Gastroenterolog Prof. Dr. Ethem Tankurt safra taşlarıyla ilgili önemli açıklamalarda bulundu

Gastroenterolog Prof. Dr. Ethem Tankurt, belirti veren safra taşlarının tedavi yapılmadığı takdirde zaman içinde kese iltihaplanmasına, şiddetli ağrı, ateş ya da tıkanma ve sarılığa kadar giden komplikasyonlar yaşanabileceğini bildirdi.

Uzmanlar, belirti veren safra taşlarının tedavi yapılmadığı takdirde zaman içinde kese iltihaplanmasına, şiddetli ağrı, ateş ya da tıkanma ve sarılığa yol açabileceğini bildirdi.

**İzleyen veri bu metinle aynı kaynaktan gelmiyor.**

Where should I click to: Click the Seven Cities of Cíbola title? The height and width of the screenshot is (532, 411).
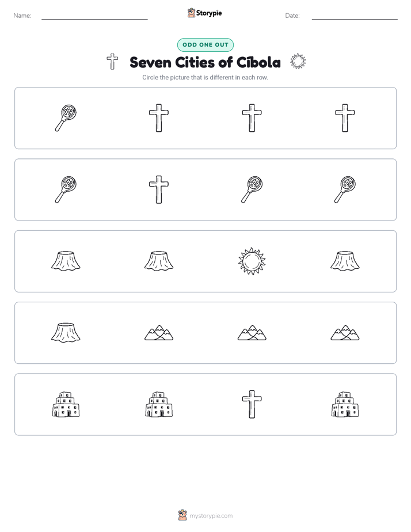click(x=205, y=62)
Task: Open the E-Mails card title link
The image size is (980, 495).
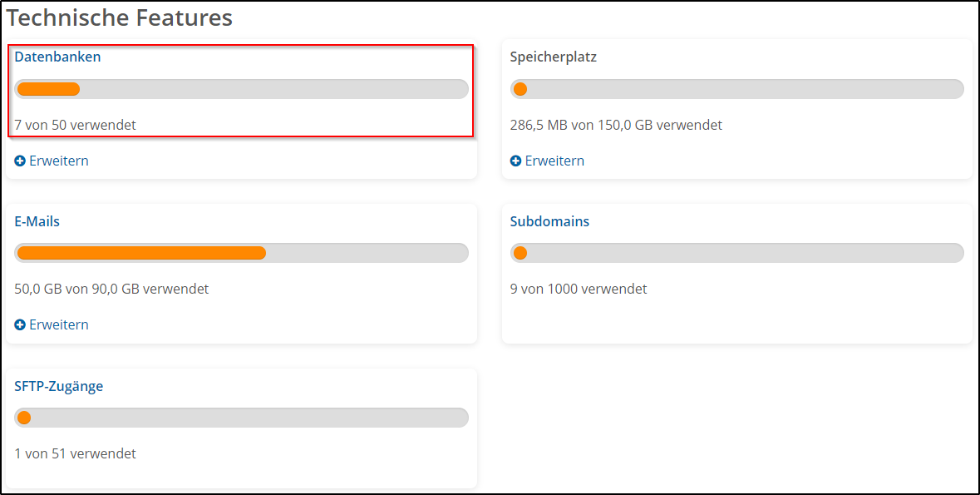Action: pyautogui.click(x=37, y=221)
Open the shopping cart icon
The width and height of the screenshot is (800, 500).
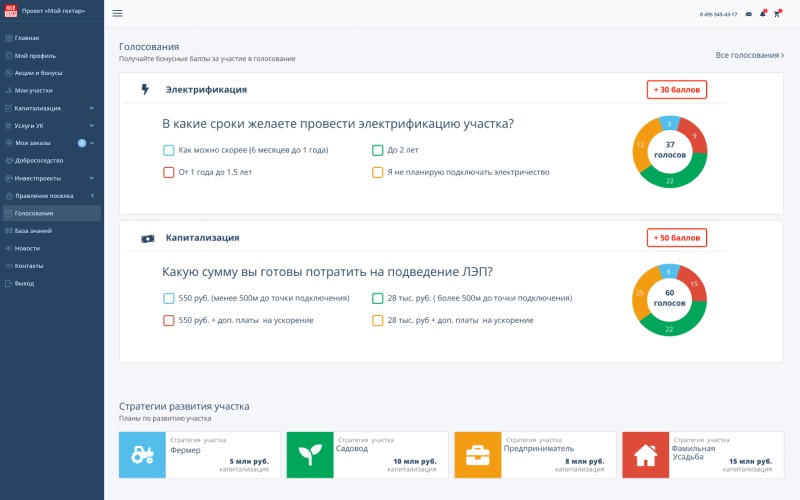[x=776, y=14]
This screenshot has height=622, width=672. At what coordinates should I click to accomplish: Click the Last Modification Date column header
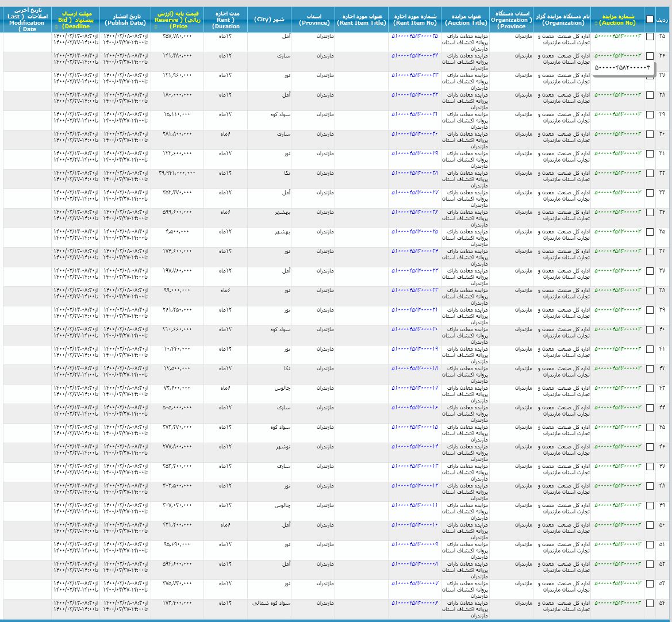click(26, 20)
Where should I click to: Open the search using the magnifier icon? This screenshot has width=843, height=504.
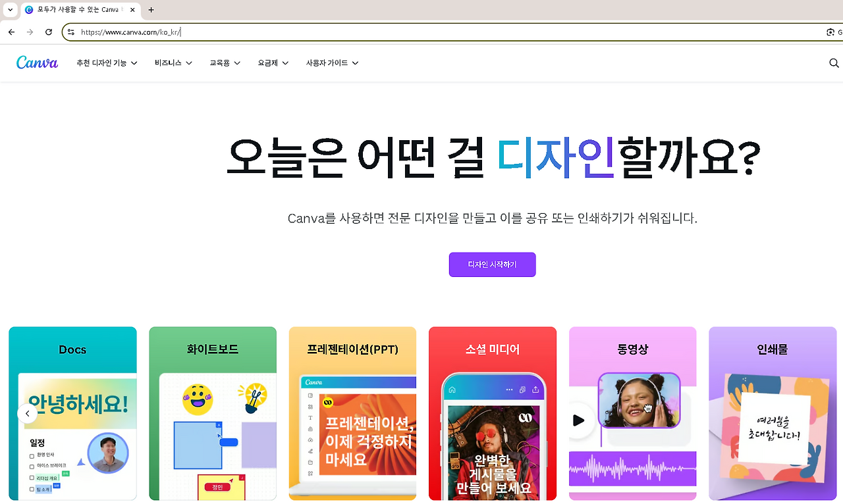[834, 63]
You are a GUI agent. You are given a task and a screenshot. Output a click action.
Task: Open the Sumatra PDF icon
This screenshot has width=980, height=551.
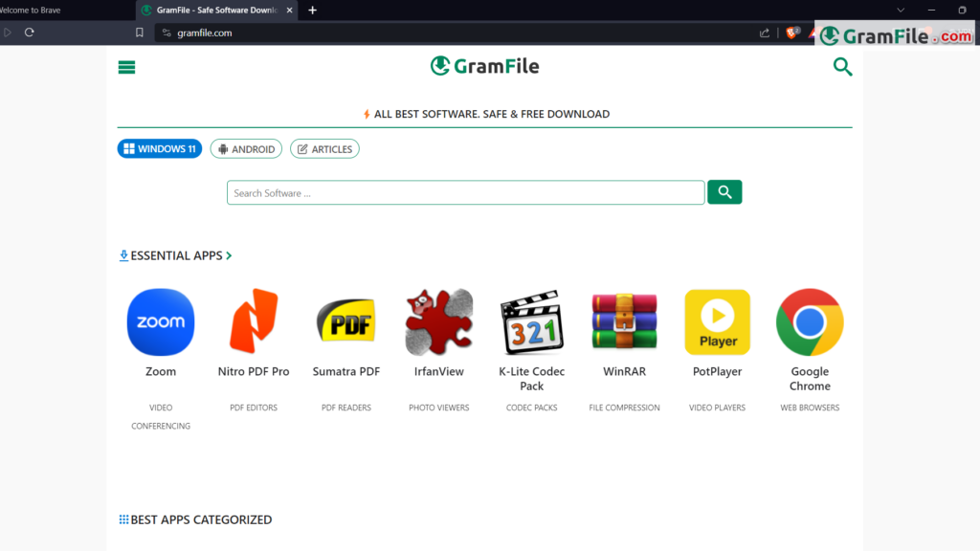[x=345, y=322]
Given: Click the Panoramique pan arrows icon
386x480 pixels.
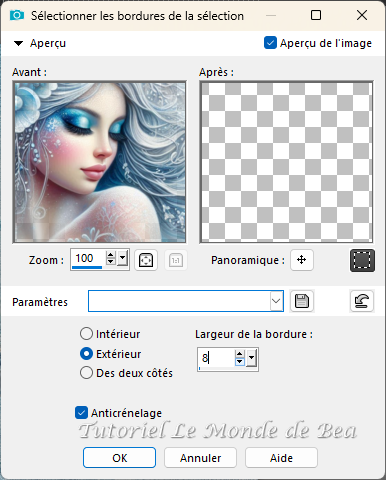Looking at the screenshot, I should 302,260.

Gastroenterolog Prof. Dr. Ethem Tankurt, kadınlarda ve 40 yaş üzerinde daha fazla görülen safra taşlarına "Müdahale edilmemeli mi? Edilmemeli mi?" konusuna açıklık getirdi. Safra taşlarının büyük çoğunluğunun sessiz taş olduğunu belirten Prof. Dr. Tankurt, "Bunlara tedavi gerekmez; ancak ilk belirtisi ağrı olan taşlarda eğer tedavi yapılmazsa zaman içinde de ateş, tıkanma ve sarılığa kadar giden komplikasyonlar yaşanabilir. Tek çaresi de ameliyattır" dedi.
İzmir Kent Hastanesi Gastroenteroloji Uzmanı Prof. Dr. Ethem Tankurt, safra taşlarının tüm dünyada sık görülen bir sağlık sorunu olduğunu söyledi. Yapılan araştırmalarda 60 yaş üzerinde kadınların Avrupa’da yüzde 17, Amerika’da yüzde 9, ülkemizde ise yüzde 15’ inde safra taşı bulunduğunun belirlendiğini kaydeden Prof. Dr. Tankurt, "Bu oran erkeklerde daha az olup yüzde 6-12 arasındadır" diyerek şöyle konuştu:
"Safra karaciğerde yapılıp oradan safra kesesine geliyor. İşte bu safra sıvısının kimyasal yapısına bağlı olarak bazı kişilerde kristalleşmeler meydana geliyor, bu kristaller zaman içinde kum tanesi büyüklüğüne, daha sonra da taş büyüklüğüne ulaşıyor. Bazen de birleşip koyulaşarak safra çamuru dediğimiz birikinti görünümü alıyor. Safra taşının neden oluştuğunu kesin olarak bilmiyoruz ama en önemli etkenin safranın kimyasal yapısını belirleyen genetik faktörler olduğu düşünülmektedir; ayrıca hormon benzeri ilaçlar ve obezite, diyabet, karaciğer hastalıklarının da safra taşı oluşumunu artırdığı biliniyor."


Safra taşlarının büyük çoğunluğunun sessiz taş olup hiçbir belirti vermediğine dikkat çeken Prof. Dr. Tankurt, "Bunlar tesadüfen ultrason tetkiklerinde yakalanıyor. Belirti vermeye başlamış taşlarda ilk semptom ağrıdır. Birlikte bulantı olabilir. Belirti veren taşlarda tedavi yapılmazsa zaman içinde komplikasyon gelişir. Bunlar başlıca; kese iltihaplanması sonucu şiddetli ağrı ve ateş ya da taşın ana safra kanalına düşmesi sonucu oluşan tıkanma sarılığıdır. Bu durumda pankreatit de olaya eşlik edebilir. Safra taşlarının sessiz döneminde hiçbir tedavi gerekmez ve sadece yıllık ultrasonografi kontrolleri ile izlenir. Ağrı başlamışsa tek tedavi yöntemi ameliyattır. Kapalı kese ameliyatı bugün dünyada en çok yapılan, kolay ve genellikle sorunsuz bir tedavi yöntemidir" dedi.